Traditionally wet-to-dry gauze has been used to dress wounds. Dressings that create and maintain a moist environment, however, are now considered to provide the optimal conditions for wound healing. Moisture under occlusive dressings not only increases the rate of epithelialisation but also promotes healing through moisture itself and the presence initially of a low oxygen tension (promoting the inflammatory phase). Gauze does not exhibit these properties; it may be disruptive to the healing wound as it dries and cause tissue damage when it is removed. It is not now widely used in the United Kingdom. Occlusive dressings are thought to increase cell proliferation and activity by retaining an optimum level of wound exudate, which contains vital proteins and cytokines produced in response to injury. These facilitate autolytic debridement of the wound and promote healing. Concerns of increased risk of infection under occlusive dressings have not been substantiated in clinical trials.
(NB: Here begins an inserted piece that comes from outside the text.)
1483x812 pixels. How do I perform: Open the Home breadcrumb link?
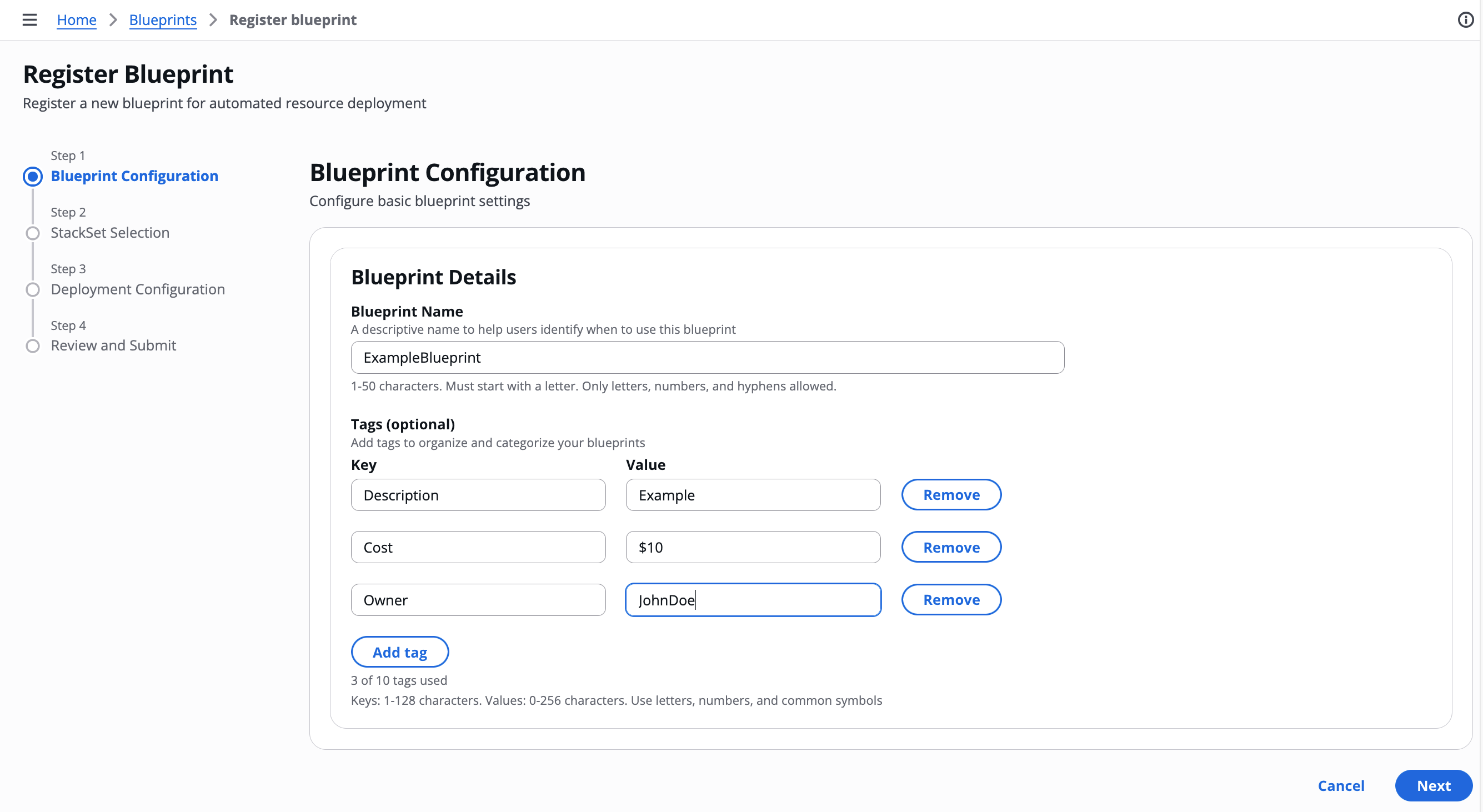[x=77, y=19]
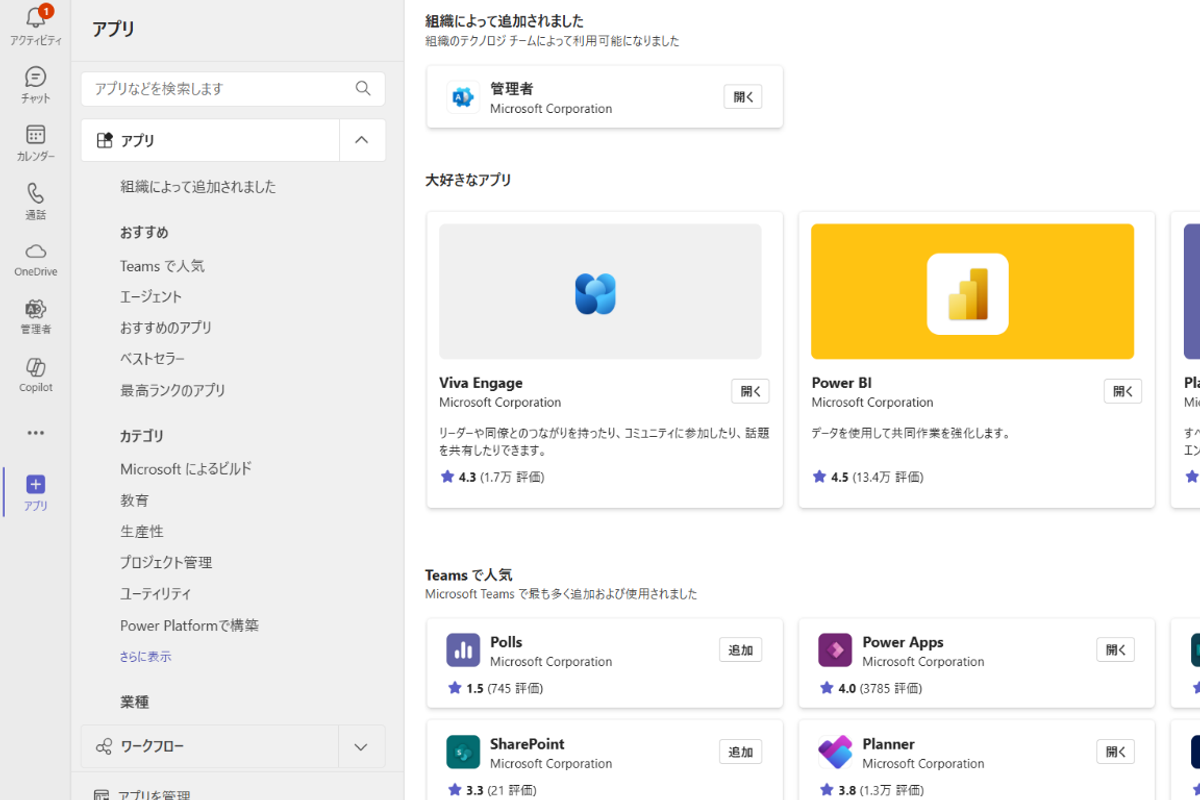Click the search magnifier icon

pos(363,89)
This article describes wound dressings currently available in the UK. Low adherent dressings Low adherent dressings are cheap and widely available. Their major function is to allow exudate to pass through into a secondary dressing while maintaining a moist wound bed. Most are manufactured in the form of tulles, which are open weave cloth soaked in soft paraffin or chlorhexidine; textiles; or multilayered or perforated plastic films. They are designed to reduce adherence at the wound bed and are particularly useful for patients with sensitive or fragile skin.